ECLI:NL:CRVB:2013:BZ7325
Centrale Raad van Beroep
- Hoger beroep
- Rechtspraak.nl
Recht op een uitkering ingevolge de Wet WIA met voldoende medische en arbeidskundige grondslag
In deze zaak gaat het om het hoger beroep van appellant, A. te B. uit België, tegen de uitspraak van de rechtbank Amsterdam van 6 juli 2011. Appellant heeft hoger beroep ingesteld tegen het besluit van het Uitvoeringsinstituut werknemersverzekeringen (Uwv) van 1 maart 2011, waarin zijn bezwaar tegen een eerder besluit van 6 augustus 2010 ongegrond werd verklaard.
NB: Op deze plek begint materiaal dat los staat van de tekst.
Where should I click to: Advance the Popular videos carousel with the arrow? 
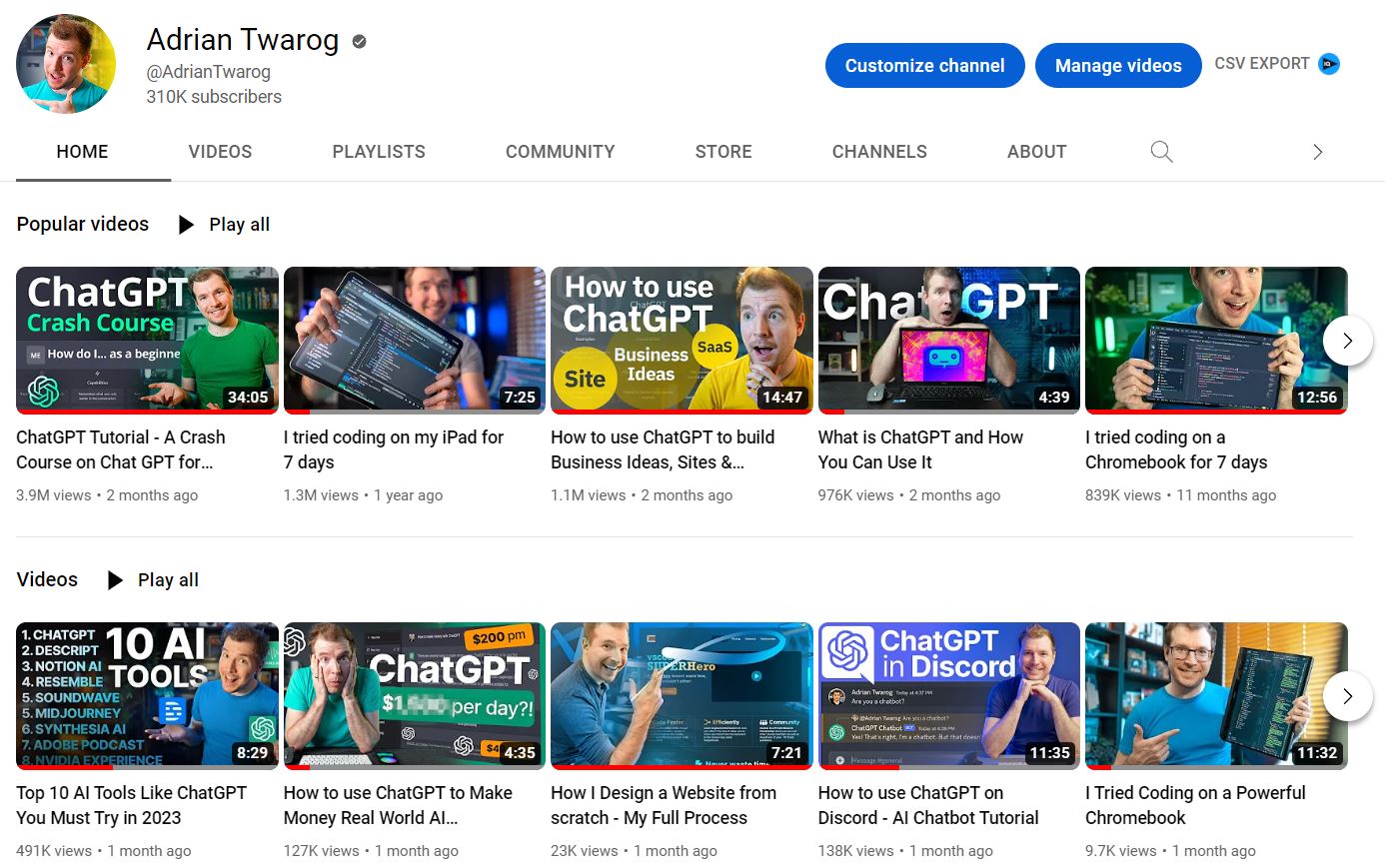click(x=1347, y=341)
Dit eerdere besluit stelde vast dat appellant met ingang van 28 januari 2010 recht heeft op een uitkering ingevolge de Wet werk en inkomen naar arbeidsvermogen (Wet WIA), met een mate van arbeidsongeschiktheid van 35 tot 80%. Appellant betwist deze beoordeling en stelt dat het Uwv onvoldoende rekening heeft gehouden met zijn medische klachten, met name aan de rechterpols en de rug. Hij voert aan dat zijn klachten hem belemmeren in het uitvoeren van de geduide functies, zoals magazijn/expeditiemedewerker en huishoudelijk medewerker.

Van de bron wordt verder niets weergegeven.